I’m rambling now, and I promise, the next entry will be more coherent. In fact, I’ve got a growing list of topics and hope to tackle one post daily. But in the meantime, here’s what you should know:

I am pretty much shameless and will answer any question you put to me, via comments, e-mail, or smoke signals. My e-mail is esconde.el.sol@gmail.com, and I’m about as friendly as your standard golden retriever, so please, get in touch. Also, as always, the blog is for a cause: any money you lovelies donate will go to the Rape And Incest National Network, and will be used to fund their online hotline for those affected by sexual violence. You can donate by clicking here - if you're so kind as to kick in, make sure to mention in the 'Additional Information' field that Jen H sent you, and that I'm part of the GBBMC2008.
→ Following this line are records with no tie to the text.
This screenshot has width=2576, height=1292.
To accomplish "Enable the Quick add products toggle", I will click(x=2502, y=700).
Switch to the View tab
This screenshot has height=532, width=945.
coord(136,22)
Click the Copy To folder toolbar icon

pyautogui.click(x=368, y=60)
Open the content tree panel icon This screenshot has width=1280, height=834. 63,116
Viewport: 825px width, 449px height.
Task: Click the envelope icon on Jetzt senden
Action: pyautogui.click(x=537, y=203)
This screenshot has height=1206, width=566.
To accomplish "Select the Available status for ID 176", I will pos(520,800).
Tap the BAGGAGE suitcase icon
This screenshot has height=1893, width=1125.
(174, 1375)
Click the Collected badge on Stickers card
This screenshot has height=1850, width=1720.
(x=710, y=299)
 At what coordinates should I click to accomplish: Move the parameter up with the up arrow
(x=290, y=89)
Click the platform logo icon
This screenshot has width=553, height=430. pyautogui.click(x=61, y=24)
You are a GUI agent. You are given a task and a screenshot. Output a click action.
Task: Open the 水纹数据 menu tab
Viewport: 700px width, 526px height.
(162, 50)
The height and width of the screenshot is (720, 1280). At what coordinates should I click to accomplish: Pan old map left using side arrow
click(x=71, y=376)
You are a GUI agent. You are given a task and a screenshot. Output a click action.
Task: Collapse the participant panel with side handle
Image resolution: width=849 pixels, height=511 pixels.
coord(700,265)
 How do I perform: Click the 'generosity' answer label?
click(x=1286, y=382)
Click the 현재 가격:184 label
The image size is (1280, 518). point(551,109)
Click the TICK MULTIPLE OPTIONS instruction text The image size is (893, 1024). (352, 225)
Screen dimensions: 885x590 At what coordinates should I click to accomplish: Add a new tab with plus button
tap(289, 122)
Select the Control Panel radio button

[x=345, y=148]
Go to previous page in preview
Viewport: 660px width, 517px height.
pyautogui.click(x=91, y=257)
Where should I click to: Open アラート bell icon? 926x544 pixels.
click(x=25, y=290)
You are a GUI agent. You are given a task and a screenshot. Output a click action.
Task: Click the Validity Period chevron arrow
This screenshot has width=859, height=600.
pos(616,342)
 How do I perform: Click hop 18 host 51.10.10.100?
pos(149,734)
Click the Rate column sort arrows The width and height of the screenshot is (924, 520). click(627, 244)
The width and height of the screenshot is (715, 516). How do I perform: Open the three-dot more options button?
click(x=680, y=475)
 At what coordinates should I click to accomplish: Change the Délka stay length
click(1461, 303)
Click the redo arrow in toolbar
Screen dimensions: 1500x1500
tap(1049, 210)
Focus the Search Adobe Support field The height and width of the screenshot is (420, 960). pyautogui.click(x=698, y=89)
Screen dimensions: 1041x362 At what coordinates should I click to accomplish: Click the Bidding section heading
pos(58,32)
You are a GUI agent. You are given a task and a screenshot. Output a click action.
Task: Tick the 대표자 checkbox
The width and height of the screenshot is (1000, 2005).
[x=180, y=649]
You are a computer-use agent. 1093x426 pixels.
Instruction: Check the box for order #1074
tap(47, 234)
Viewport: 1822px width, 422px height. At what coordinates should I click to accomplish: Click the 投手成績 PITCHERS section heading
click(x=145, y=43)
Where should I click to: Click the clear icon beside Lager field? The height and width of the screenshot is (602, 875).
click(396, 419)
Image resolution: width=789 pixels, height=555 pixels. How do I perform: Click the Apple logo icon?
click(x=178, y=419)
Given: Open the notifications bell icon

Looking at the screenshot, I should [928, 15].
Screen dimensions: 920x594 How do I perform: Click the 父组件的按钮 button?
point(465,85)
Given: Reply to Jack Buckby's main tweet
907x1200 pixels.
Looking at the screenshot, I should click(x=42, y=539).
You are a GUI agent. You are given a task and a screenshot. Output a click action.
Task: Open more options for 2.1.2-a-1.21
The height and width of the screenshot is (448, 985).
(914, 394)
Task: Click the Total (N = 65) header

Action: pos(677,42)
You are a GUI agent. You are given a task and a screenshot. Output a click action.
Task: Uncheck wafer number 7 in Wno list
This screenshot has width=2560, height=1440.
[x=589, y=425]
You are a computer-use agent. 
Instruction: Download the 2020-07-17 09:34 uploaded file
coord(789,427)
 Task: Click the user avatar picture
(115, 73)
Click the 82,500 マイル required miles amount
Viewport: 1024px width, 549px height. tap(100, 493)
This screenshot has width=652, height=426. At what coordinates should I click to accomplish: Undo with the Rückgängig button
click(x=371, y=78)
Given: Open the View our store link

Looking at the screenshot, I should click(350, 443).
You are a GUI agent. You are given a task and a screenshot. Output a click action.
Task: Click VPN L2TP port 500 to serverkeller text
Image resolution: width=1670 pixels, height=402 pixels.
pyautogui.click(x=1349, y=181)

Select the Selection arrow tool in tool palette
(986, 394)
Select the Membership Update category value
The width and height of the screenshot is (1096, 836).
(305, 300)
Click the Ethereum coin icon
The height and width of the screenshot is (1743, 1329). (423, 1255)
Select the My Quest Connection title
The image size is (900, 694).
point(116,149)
Also, feel free to introduce yourselves: we could be in for a long month, and I'd love to know who's reading! Until tomorrow, darlings!

1 comment:

Schuyler said...

jen! 21, stereotypical cancer, ferociously loyal, but too big an asshole at times to give anyone a chance to get that far. spoiled by pornography at a young age - cursed with sexual ADHD, utterly unable to be satisfied with what I have. also utterly convinced that no girl is ever truly done with boys ;)

looking forward to your insights and observations.